Olhando para baixo, tentou conter os soluços e segurou as mãos entre os braços para parar a tremedeira que já dominava cada membro de seu corpo, sua mente em vermelho. A cor nunca deixando os pensamentos. Seus pequenos cacos posicionados tão preguiçosamente agora pareciam cair e partirem-se à ponto de não haver mais conserto. Soltando o traje e o jogando contra a parede, Peter encostou-se à parede e puxou as pernas para perto do peito, na intenção de colocar pressão para aliviar a angústia. Suas mãos agarravam as costelas com força e nada parecia doer, apenas fazia parte do vermelho.

É sua culpa, Peter. É sua culpa.

Sua culpa, de ninguém mais. Você foi o culpado.

Ele decidiu que não aguentava mais e levantou-se, encostando a testa na parede e abafando os soluços com a traseira da mão. Sua mente voltou-se para o momento em que ele teve o mesmo pânico de agora e de que tinha braços ao seu redor enquanto quebrava-se pedaço por pedaço. E agora que já havia visto cada um de seus cacos espatifados e espalhados ao redor, soube que não havia como reposicioná-los. Ele estava quebrado. A única coisa — ou pessoa — que havia conseguido segurar seus pedaços também foi afastada por ele.
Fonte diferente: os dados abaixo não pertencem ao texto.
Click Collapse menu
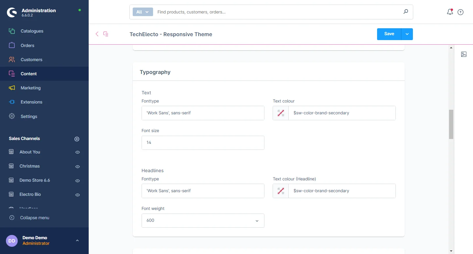This screenshot has width=473, height=254. click(34, 218)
Logo menos, abriu os olhos e encontrou seu punho enfiado na parede, dentro de um buraco que havia acabado de fazer. Mordendo os lábios com força, sentiu o gosto do sangue e lembrou-se do vermelho, colocando o moletom que encontrou mais próximo de si e vestiu-se rapidamente. Vermelho deslizando pela sarjeta. Abriu a janela e saltou do parapeito para outro prédio, agarrando-se à parede de tijolos.

Com isso, sentindo o vento bater contra o rosto, colocou o capuz e correu sem rumo algum, na tentativa de tirar o vermelho da cabeça. Saltando entre prédios e escalando paredes, Peter encontrou-se em um canto em que não havia mais para onde ir, cansado e arfando, sabendo que havia gastado mais energia do que gastaria normalmente, então sentou-se no pequeno muro que rodeava o teto, olhando ao redor e enxergando as luzes da cidade embaçadas pelas lágrimas que jamais deixaram seus olhos. Respirando fundo, analisou cada uma de suas características, esperando o vermelho. E, de repente, não era mais vermelho. No canto dos olhos, em um local que nunca havia visto antes, avistou verde.